So far we’ve looked at keyphrase analysis by focusing on the most important phrases from a ‘search volume’ and ‘business importance’ perspective.

There’s another very important aspect we need to deal with relevant to ecommerce sites and/or large database driven sites.

What we need to do here is ensure that the ‘product pages’ in such sites have the relevant metadata in place to ensure appropriate search terms are captured.

For example – lets say we’re in the outdoor clothing business. We might surmise that people will search for brand, type, colour, size, gender etc when trying to find such products – eg ‘Black Berghaus womens Arana jacket’ or variations thereof.

In this case it would make sense to include all these terms in the ‘title’ tag.  The general approach would be to look at each ‘product’ page in your site, think of the different variables that people may use to search, then include them in the ‘title’ tag of this page. Of course you may want to optimise the other metatags as we’ve previously discussed – but at the very least the title tag will ensure you get visibility.

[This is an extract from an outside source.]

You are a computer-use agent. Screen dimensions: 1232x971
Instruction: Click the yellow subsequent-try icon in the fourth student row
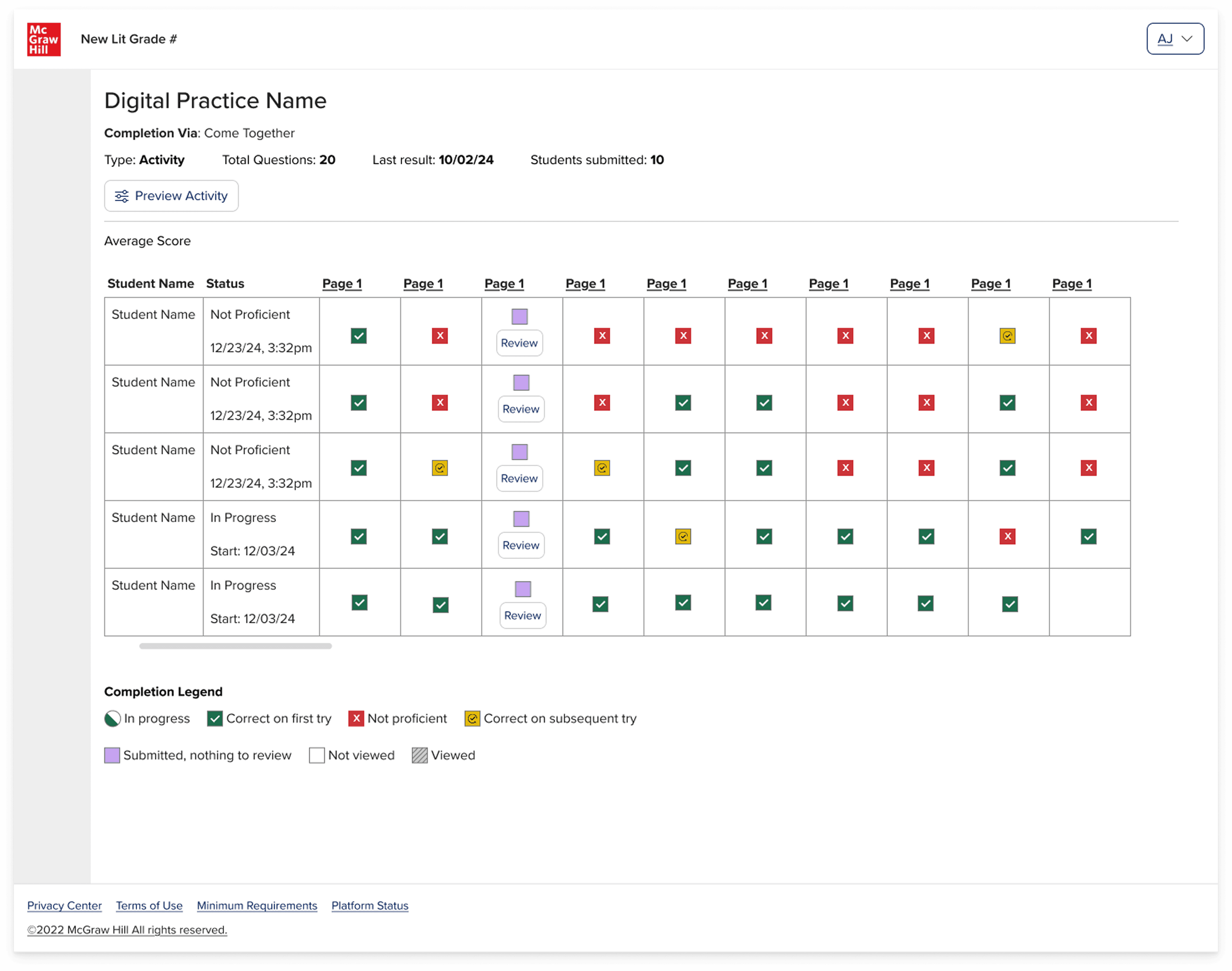[x=683, y=537]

The variables will differ dependant on your types of product and the particular page in question – but it should be relatively simple to decide what key variables are relevant -quite often even model numbers will be relevant on some pages – eg  ’30CDI Worcester Greenstar Combi Boilers’ – so this would be a suitable ‘title’ tag on such a product page.

The same rules as peviously regarding title tags – so no more than 10 words to be included.

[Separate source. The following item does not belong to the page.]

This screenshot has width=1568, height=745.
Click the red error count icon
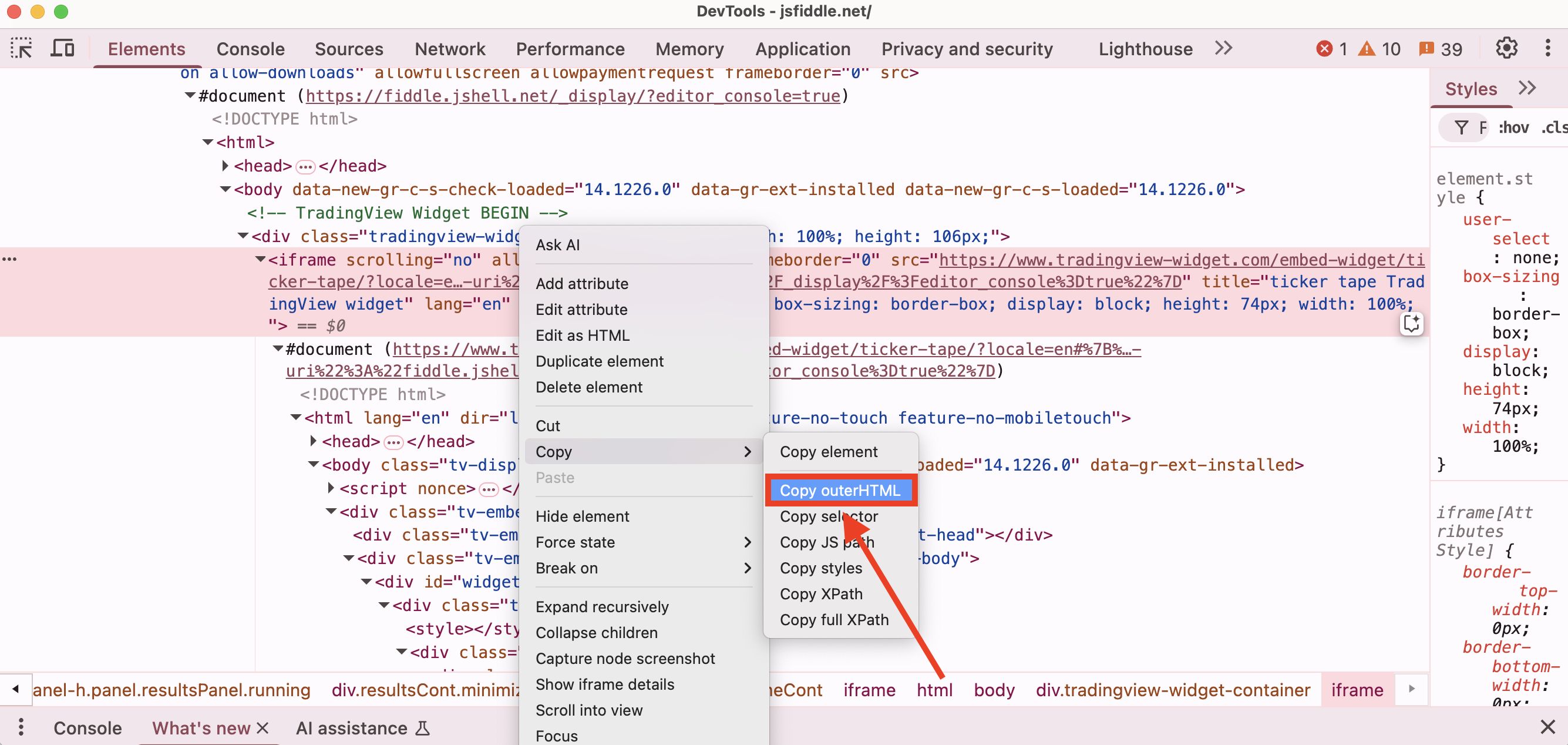point(1324,49)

If you are lucky your content management system (CMS) might automate this for you and generate suitable tags as you enter product information. If not you’ll need to edit each tag accordingly.

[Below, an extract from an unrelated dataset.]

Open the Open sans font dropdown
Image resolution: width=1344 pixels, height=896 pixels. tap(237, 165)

The big advantage of this is that you will capture the ‘long tail’ – that is a large number of very specific phrases. As surprising as it may sound these phrases make up collectively at least half of the total search volume of relevant phrases. (as opposed to to ‘head phrases’ which are more generic).

These phrases tend to convert much better as well – for example someone searching for ’30CDI Worcester Greenstar Boilers’ and landing on a relevant page is much more likely to convert to a sale than someone searching for ‘combi boilers’.

Hopefully your CMS will help with this – if not its still worth doing manually over a period of time.